### 材料问题
a) 根据该摘要的中文部分回答：
(i) 两种反应器在多大负荷下都能稳定高效运行？
(ii) R-PFR中的优势细菌是哪两个门？
(iii) 两种反应器的主要产甲烷途径是什么？
b) 按该摘要的中文部分，列出CSTR中存在的全部产甲烷菌属。
c) 依据该摘要的中文部分，判断下列说法是否相符：
(i) R-PFR的比甲烷产率高于CSTR。
(ii) CSTR中Firmicutes门的占比为44.41%。
(iii) 与CSTR相比，R-PFR的氨氮浓度更低。

R-PFR与CSTR厌氧消化餐厨垃圾运行效率及微生物群落结构对比

Comparison of R-PFR and CSTR performance and microbial community structure during anaerobic digestion of food waste

以中温餐厨垃圾(FW)厌氧消化反应器为研究对象,结合稳定运行过程中的微生物群落结构特征,考察了两种常见的厌氧消化反应器—完全混合式反应器(CSTR)和有回流的推流式反应器(R-PFR)的运行效率和稳定性.结果表明,两种构型的反应器均能在3.0 kg·m-3·d-1(以VS计)负荷下稳定高效地运行.R-PFR具有更稳定的稳定性指数,如总碱度(TA)和挥发性脂肪酸比TA值(VFA/TA),以及更低的氨氮(TAN)和游离氨(FAN)浓度,但产气效率(如比甲烷产率(SMP))不及CSTR.R-PFR中以Chloroflexi门(37.35%)和Firmicutes门(31.22%)为优势细菌,而CSTR中以Bacteroidetes门(31.14%)与Firmicutes门(44.41%)为优势细菌.CSTR和R-PFR均以Methanosaeta属为优势产甲烷菌(98.72%和84.90%),乙酸型产甲烷途径为主要的产甲烷途径.但CSTR中除Methanosaeta属以外还有一定丰度的混合营养型的Methanosarcina,以及氢营养型Methanospirillum和Methanolinea.CSTR中具有对VFA和TAN更具耐受性的产甲烷菌群,更有利于餐厨垃圾产甲烷过程的稳定进行.由于R-PFR的敏感性较低,有利于处理剧烈变化的底物,但R-PFR容易出现严重的局部酸化现象,不利于长期处理过高负荷的易降解底物(如餐厨垃圾).这些结果可为优化餐厨垃圾厌氧消化工艺设计提供基础依据.

To identify the most efficient system for conversion of food waste （FW） into biogas, FW fermentation was investigated in two types of reactors： a completely-stirred tank reactor （CSTR） and a plug-flow reactor with a reflux ratio （R-PFR）. The efficiency, stability, and microbial community structure in the reactors were compared. Stable fermentation was achieved under an organic loading rate （OLR） of 3.0 kgVS·m^-3·d^-1 in both reactors. Compared with the CSTR, total alkalinity （TA） and ratio of volatile fatty acids （VFA） to TA （VFA/TA） were more stable, and inhibitors such as total ammonia-nitrogen （TAN） and free ammonia-nitrogen （FAN） concentrations were lower in R-PFR. However, specific methane production （SMP） was higher in the CSTR. The phyla Chloroflexi （37.35%） and Firmicutes （ 31.22% ） were predominant in the R-PFR, whereas Firmicutes （ 44.41% ） and Bacteroidetes （31.14% ） were more abundant in the CSTR. The genus Methanosaeta accounted for 98.72% and 84.90% of the total population in the CSTR and R-PFR, respectively, indicating that the main methanogenic pathway in both reactors was acetoclastic methanogenesis. In addition to Methanosaeta, mixotrophic methanogens such as Methanosarcina （9.72%） and hydrogenotrophic methanogens such as Methanospirillum and Methanolinea were detected in the CSTR. The methanogenic community obtained in the CSTR had a greater tolerance to high ammonia and VFA levels, which is conducive to stable and efficient methanogenesis. R-PFR may be more appropriate for highly variable substrate, as shock loads can vary spatially in the reactor. However, R-PFR systems are not suitable for long-term treatment of highly degradable substrate such as FW, as local acidification may occur. Our results provide a basis for the optimization of anaerobic FW digestion.

[数据集条目]

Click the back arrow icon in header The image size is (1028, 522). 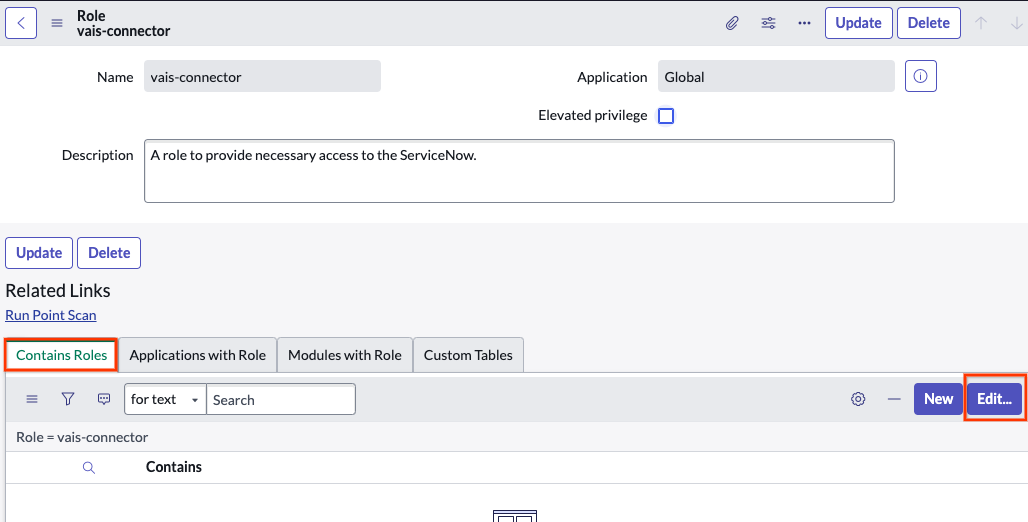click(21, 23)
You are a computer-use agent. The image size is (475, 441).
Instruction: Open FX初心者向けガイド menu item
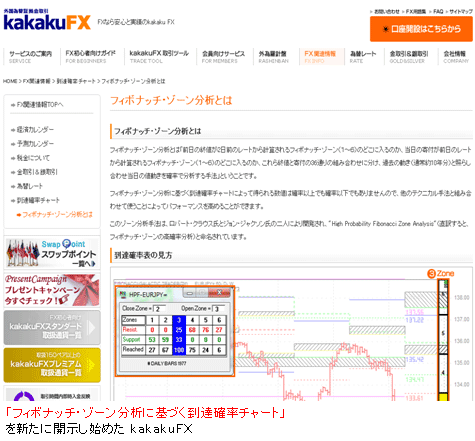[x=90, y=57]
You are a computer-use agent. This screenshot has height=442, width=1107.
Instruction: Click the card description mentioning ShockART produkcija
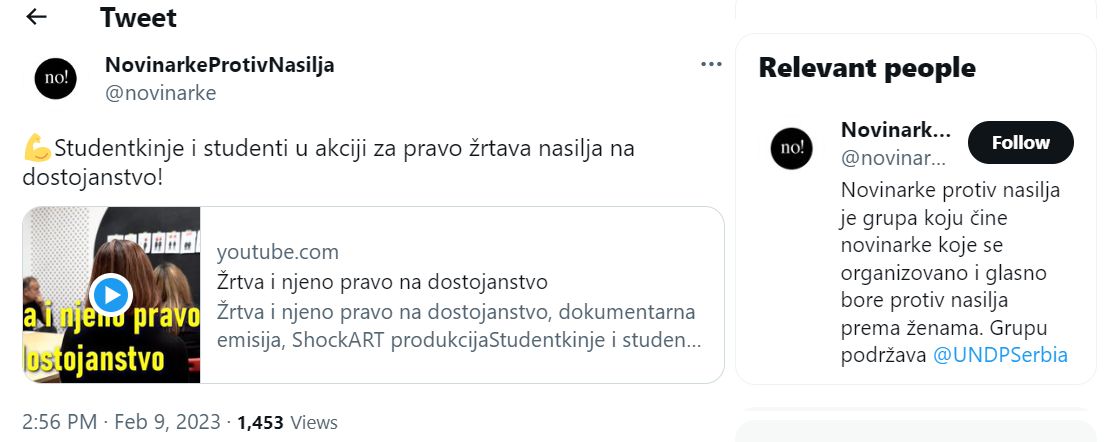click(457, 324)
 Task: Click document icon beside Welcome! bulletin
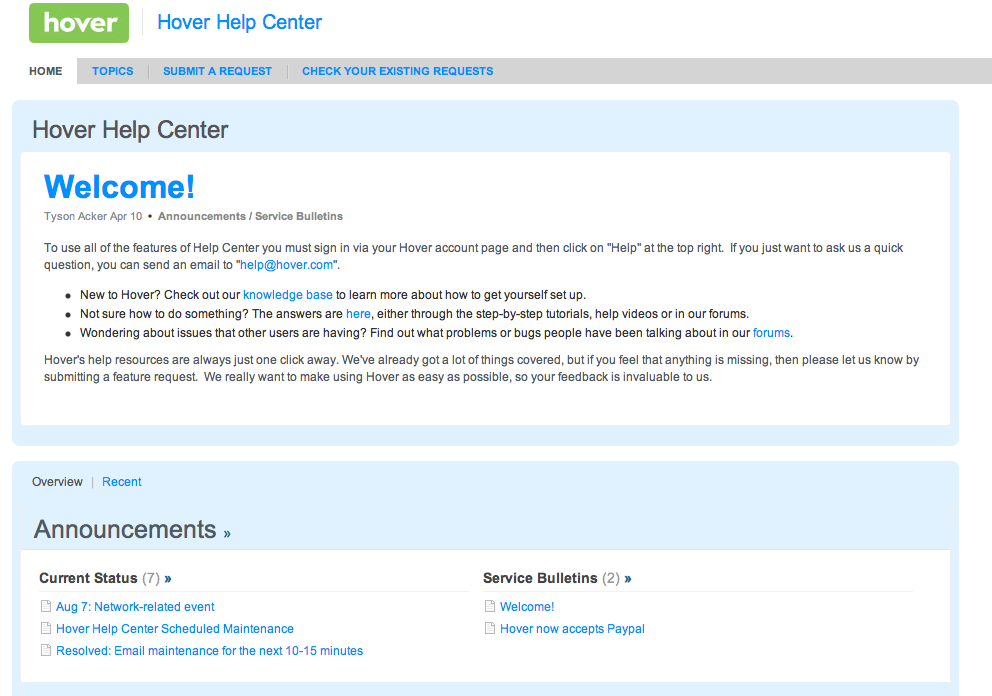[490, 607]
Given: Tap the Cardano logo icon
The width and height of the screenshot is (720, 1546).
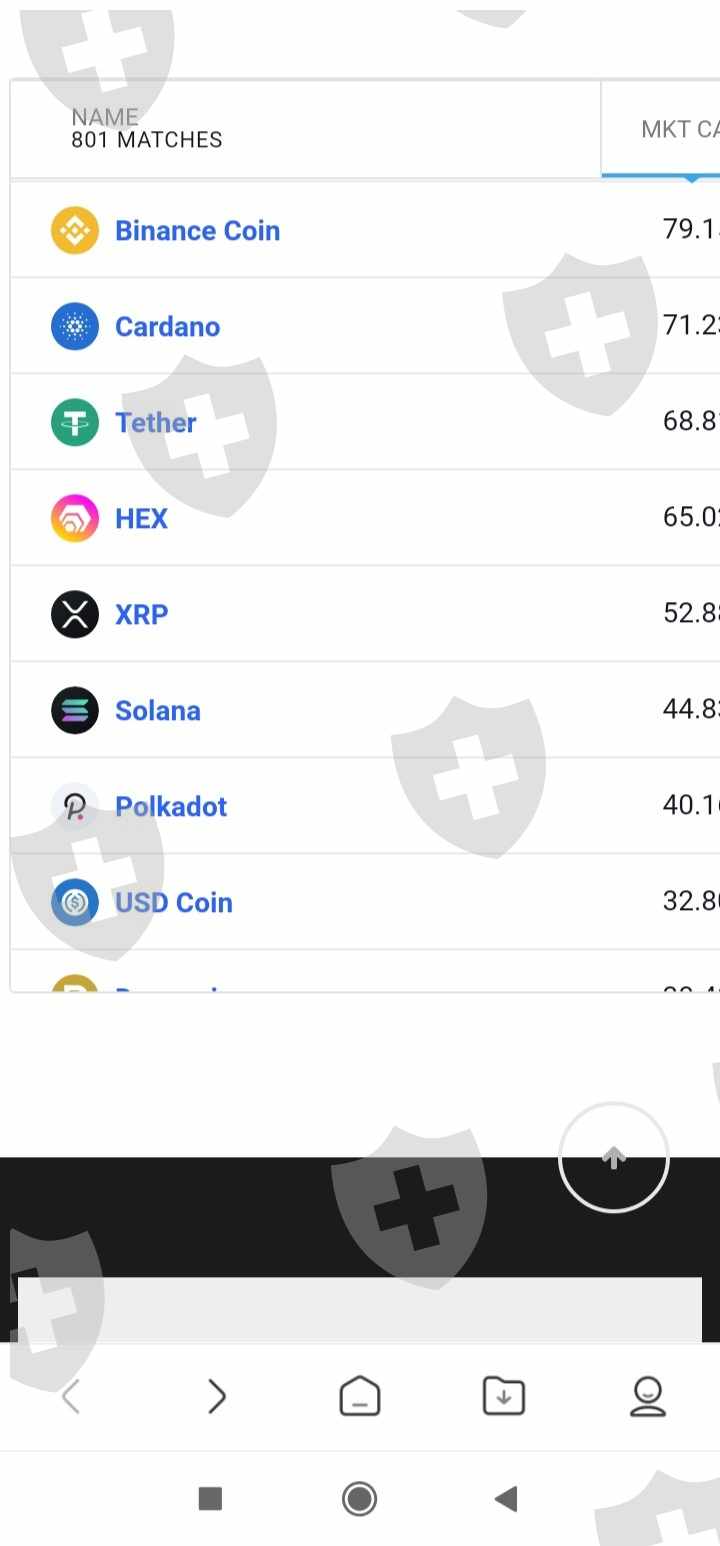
* * *
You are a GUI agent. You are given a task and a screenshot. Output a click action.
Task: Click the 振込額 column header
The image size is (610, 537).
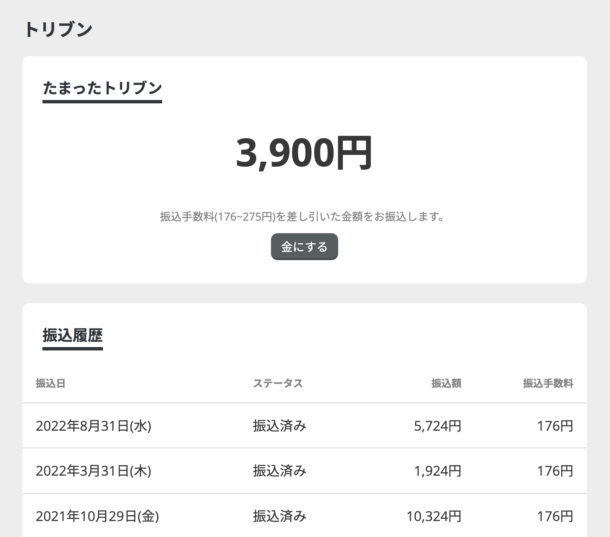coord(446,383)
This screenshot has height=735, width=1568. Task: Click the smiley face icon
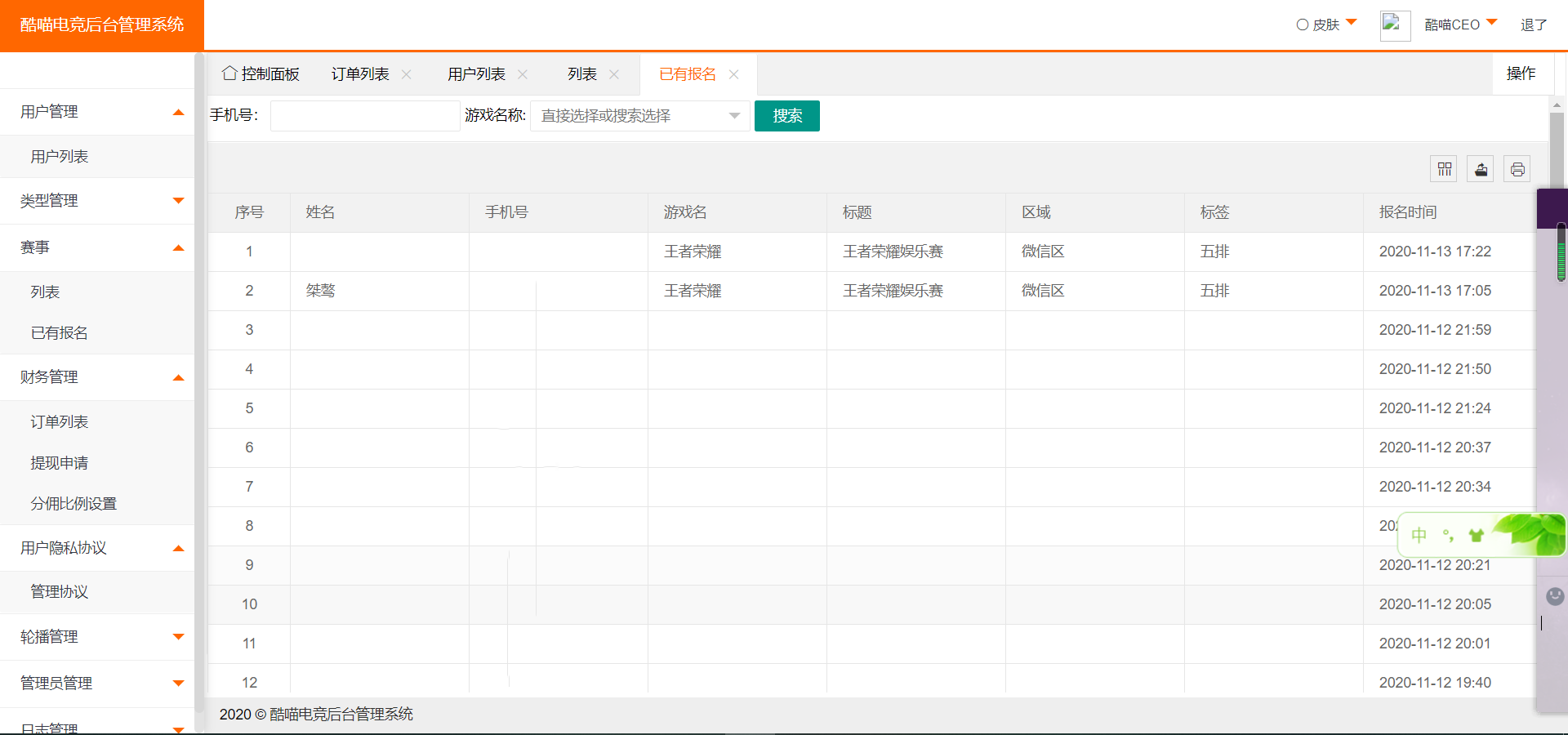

### 逐题回答
a)
(i) 3.0 kg·m-3·d-1(以VS计)
(ii) Chloroflexi门(37.35%)和Firmicutes门(31.22%)
(iii) 乙酸型产甲烷途径

b) Methanosaeta、Methanosarcina、Methanospirillum、Methanolinea

c)
(i) 否：“产气效率(如比甲烷产率(SMP))不及CSTR”
(ii) 是：“CSTR中以Bacteroidetes门(31.14%)与Firmicutes门(44.41%)为优势细菌”
(iii) 是：“以及更低的氨氮(TAN)和游离氨(FAN)浓度”